Work instruction =>
Reproduce all the entries exactly.
----
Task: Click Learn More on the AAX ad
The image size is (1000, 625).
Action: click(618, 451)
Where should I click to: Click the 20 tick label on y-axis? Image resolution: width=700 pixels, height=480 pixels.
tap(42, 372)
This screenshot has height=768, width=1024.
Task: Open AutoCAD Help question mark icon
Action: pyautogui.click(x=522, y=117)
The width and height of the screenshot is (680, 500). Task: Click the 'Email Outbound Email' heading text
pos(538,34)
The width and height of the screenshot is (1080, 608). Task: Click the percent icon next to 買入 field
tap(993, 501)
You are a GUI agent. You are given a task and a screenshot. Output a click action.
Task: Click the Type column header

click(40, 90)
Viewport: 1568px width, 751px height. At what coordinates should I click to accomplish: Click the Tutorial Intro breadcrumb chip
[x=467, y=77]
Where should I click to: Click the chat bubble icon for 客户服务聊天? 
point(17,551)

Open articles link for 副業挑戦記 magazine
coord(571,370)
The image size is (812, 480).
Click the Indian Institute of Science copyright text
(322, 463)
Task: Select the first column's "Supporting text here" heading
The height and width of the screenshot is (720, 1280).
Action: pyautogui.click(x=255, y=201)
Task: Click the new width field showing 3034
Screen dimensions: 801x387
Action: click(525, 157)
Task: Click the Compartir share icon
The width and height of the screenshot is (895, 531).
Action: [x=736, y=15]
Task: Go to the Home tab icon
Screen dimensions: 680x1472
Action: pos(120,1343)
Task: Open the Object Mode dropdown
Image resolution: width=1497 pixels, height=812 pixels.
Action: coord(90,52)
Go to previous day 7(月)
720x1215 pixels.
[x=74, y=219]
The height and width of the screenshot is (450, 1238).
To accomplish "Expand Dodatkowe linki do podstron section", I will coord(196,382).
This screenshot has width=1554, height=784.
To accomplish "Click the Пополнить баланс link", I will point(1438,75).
----
Task response =>
Task: Click Learn More on the AAX ad
The image size is (1000, 625).
Action: click(618, 451)
Where should I click to: Click the 20 tick label on y-axis? Image resolution: width=700 pixels, height=480 pixels.
tap(42, 372)
This screenshot has height=768, width=1024.
Task: Open AutoCAD Help question mark icon
Action: pyautogui.click(x=522, y=117)
The width and height of the screenshot is (680, 500). Task: Click the 'Email Outbound Email' heading text
pos(538,34)
The width and height of the screenshot is (1080, 608). Task: Click the percent icon next to 買入 field
tap(993, 501)
You are a GUI agent. You are given a task and a screenshot. Output a click action.
Task: Click the Type column header

click(40, 90)
Viewport: 1568px width, 751px height. At what coordinates should I click to accomplish: Click the Tutorial Intro breadcrumb chip
[x=467, y=77]
Where should I click to: Click the chat bubble icon for 客户服务聊天? 
point(17,551)

Open articles link for 副業挑戦記 magazine
coord(571,370)
The image size is (812, 480).
Click the Indian Institute of Science copyright text
(322, 463)
Task: Select the first column's "Supporting text here" heading
The height and width of the screenshot is (720, 1280).
Action: pyautogui.click(x=255, y=201)
Task: Click the new width field showing 3034
Screen dimensions: 801x387
Action: click(525, 157)
Task: Click the Compartir share icon
The width and height of the screenshot is (895, 531).
Action: [x=736, y=15]
Task: Go to the Home tab icon
Screen dimensions: 680x1472
Action: pos(120,1343)
Task: Open the Object Mode dropdown
Image resolution: width=1497 pixels, height=812 pixels.
Action: coord(90,52)
Go to previous day 7(月)
720x1215 pixels.
[x=74, y=219]
The height and width of the screenshot is (450, 1238).
To accomplish "Expand Dodatkowe linki do podstron section", I will coord(196,382).
This screenshot has width=1554, height=784.
To accomplish "Click the Пополнить баланс link", I will point(1438,75).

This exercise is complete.